What to produce >> Return exactly the lines below, starting with the one that has "Task: Click the Currency Code input field" and going on through the one that has "Given: Click the".

————————

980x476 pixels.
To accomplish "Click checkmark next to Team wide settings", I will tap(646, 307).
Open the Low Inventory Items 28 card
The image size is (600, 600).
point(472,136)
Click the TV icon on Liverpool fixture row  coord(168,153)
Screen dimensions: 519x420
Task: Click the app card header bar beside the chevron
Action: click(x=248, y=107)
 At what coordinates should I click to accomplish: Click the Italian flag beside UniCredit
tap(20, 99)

————————

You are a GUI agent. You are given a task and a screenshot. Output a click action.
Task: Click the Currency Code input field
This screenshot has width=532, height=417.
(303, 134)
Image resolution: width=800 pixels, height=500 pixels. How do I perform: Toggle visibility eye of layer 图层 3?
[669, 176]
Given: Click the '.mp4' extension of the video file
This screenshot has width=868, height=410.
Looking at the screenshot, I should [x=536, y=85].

————————

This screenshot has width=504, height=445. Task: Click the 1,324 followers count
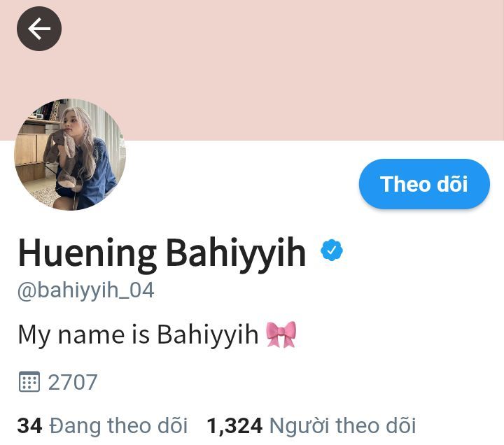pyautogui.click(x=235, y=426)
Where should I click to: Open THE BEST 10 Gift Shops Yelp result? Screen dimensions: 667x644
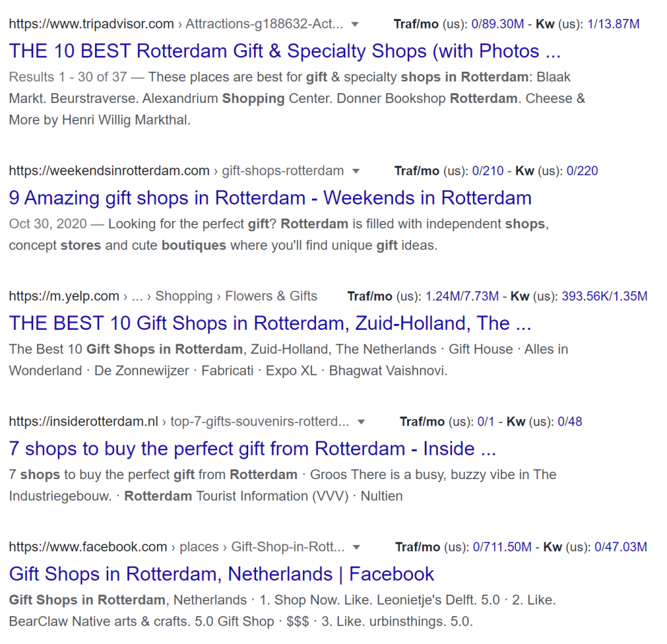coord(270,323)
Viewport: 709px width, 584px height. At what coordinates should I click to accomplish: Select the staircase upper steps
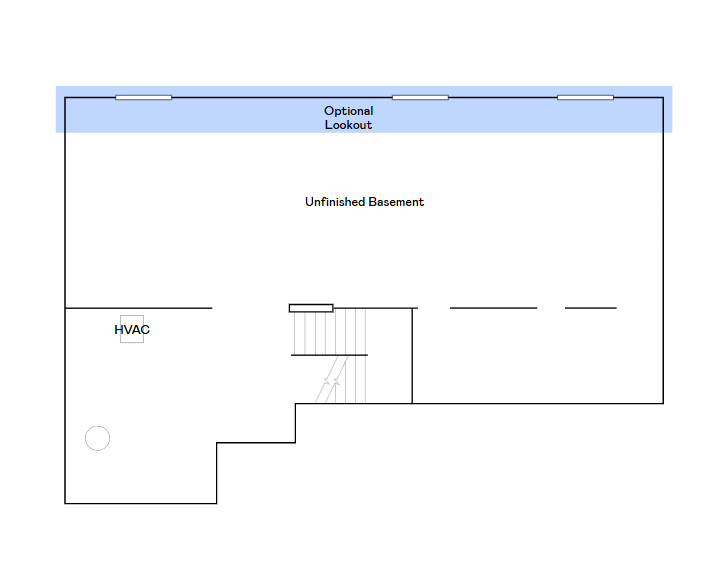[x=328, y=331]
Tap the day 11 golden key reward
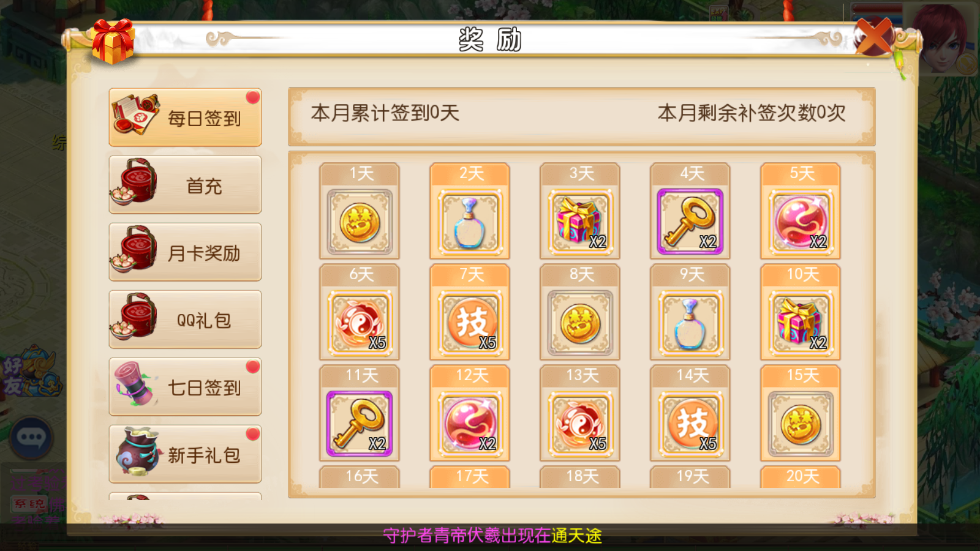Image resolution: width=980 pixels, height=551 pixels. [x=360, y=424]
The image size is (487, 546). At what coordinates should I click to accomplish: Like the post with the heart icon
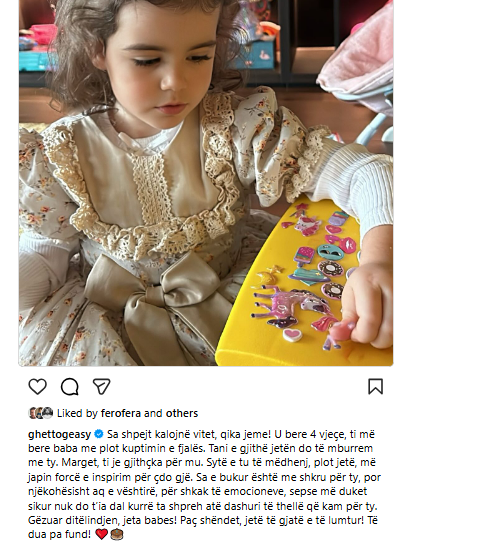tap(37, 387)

————————

Response box >>
Task: Click the Currency Code input field
This screenshot has width=532, height=417.
(303, 134)
Image resolution: width=800 pixels, height=500 pixels. How do I perform: Toggle visibility eye of layer 图层 3?
[669, 176]
Given: Click the '.mp4' extension of the video file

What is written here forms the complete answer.